CS-343 Assignment 8 - Vickery Solutions

1.  Cost per bit: increases for levels closer to the processor.
    Access time:  decreases for levels closer to the processor.
    Capacity:     decreases for levels closer to the processor.

    Instead of "access time", you could use "speed," which increases for
    levels closer to the processor.

2.  Cost. (There was a typo on the assignment sheet: the first word of
    the question was supposed to be "Which," not "Expand.")

3.  True.

4.  If you use write-back, the processor can update the information in
    cache without updating the information in main memory. This is a
    major issue in multi-core computing where different cores have
    separate caches.

5.  There are two kinds of locality: temporal and spatial. Temporal
    refers to the fact that a progam is likely to re-visit regions of
    memory frequently within a short time period, for example by
    repeatedly executing the instructions in a loop. Spatial refers to
    the fact that a program that accesses one location in memory is also
    likely to access nearby locations with a higher chance than other,
    more distant locations. Examples include instruction execution,
    which most commonly reads the next instruction from the next address
    after the current one.  Also, structured data accesses, such as
    summing the elements of a vector, which are stored in successive
    memory locations.

    The way locality relates to cache performance is that it raises the
    hit ratio from what one would expect by chance.  If every- thing
    were random, and cache contained 0.1% of main memory, the hit ratio
    would be only 0.001. But because of both kinds of locality, a miss
    is typically followed by many more hits because neighboring memory
    locations are brought into cache as the same time as the one needed
    to satisfy the miss.

M-1.  Instead of just one cache between main memory and the processor,
      there are two or three caches. The level nearest the processor is
      called L1, and is typically on the same chip as the processor. In
      multicore systems, L2 might be shared among processors, or each
      processor might have a separate L2. L1 is typically a split cache,
      with separate caches for instructions and data. L1 and L2 (and L3
      if present) adhere to the hierarchy of Question 1 above.

M-2.  Cost. If cost were no object, everything would be L1.

M-3.  Hit rate: the proportion of memory accesses that are satisfied
      using data already in cache.
      Hit time: the number of (processor) clock cycles needed to read a
      value from cache.
      Miss penalty: the number of additional clock cycles needed to get
      a value from main memory into cache when there is a miss.

M-4.  A cache line holds exactly one block of main memory.
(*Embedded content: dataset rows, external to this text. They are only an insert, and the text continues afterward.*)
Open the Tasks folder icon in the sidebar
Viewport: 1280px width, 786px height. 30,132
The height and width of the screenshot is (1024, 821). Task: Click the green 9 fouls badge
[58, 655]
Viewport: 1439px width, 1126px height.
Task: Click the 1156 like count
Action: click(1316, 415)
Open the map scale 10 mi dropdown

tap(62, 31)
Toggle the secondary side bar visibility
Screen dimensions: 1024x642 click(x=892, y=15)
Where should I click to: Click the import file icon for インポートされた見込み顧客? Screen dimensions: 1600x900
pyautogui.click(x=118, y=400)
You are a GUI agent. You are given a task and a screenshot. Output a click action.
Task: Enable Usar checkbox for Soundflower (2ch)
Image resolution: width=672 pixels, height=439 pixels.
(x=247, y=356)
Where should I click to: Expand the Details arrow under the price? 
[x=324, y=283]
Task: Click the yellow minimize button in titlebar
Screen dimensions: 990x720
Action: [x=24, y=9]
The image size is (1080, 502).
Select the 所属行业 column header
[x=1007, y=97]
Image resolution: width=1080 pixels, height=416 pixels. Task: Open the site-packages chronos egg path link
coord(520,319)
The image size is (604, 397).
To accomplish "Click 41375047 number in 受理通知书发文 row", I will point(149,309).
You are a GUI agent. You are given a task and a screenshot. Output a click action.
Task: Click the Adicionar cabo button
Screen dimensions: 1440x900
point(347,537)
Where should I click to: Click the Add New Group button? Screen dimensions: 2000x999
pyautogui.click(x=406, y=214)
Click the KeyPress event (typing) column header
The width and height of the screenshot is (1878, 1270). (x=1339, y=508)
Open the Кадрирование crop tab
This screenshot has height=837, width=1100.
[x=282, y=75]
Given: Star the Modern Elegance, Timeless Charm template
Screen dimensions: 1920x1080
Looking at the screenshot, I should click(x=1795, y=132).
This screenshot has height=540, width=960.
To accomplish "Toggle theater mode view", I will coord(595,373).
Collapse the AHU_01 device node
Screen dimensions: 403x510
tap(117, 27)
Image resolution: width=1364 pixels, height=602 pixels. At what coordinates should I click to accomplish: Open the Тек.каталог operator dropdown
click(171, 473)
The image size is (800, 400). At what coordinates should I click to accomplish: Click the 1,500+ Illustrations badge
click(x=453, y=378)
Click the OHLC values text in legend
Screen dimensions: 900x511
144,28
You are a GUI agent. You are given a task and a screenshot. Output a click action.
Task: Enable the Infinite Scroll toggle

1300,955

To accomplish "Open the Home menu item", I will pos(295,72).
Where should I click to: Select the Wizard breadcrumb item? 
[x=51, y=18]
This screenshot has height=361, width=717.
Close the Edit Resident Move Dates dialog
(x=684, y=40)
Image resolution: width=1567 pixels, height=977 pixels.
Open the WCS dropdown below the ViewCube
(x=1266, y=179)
M-5.  There is a V bit in cache for each cache line. The V bit indicates
      whether the cache line is valid or not. It's zero (not valid) if
      the data in the cache line is not actually a block of main memory.
      (For example, when there is a context switch, the processor stops
      executing one program and starts executing another one. When this
      happens, the cache is "flushed" to clear the first program's
      information out of the cache so the second program accesses only
      its own memory blocks. This is done be setting all the V bits of
      the cache to 0, not by somehow actually removing information from
      the cache data lines.)

M-6.  The tag field contains the information needed to tell which block
      main memory actually occupies the cache line's data field.

M-7.  The data field of a cache line is the copy of a block of
      information from main memory. You could have gotten picky in
      question M-4 and said that a cache line is bigger than a main
      memory block because the cache line has the V and tag bits in
      addtion to the main memory block. The answer to M-4 given above
      is correct, while side stepping this pickiness.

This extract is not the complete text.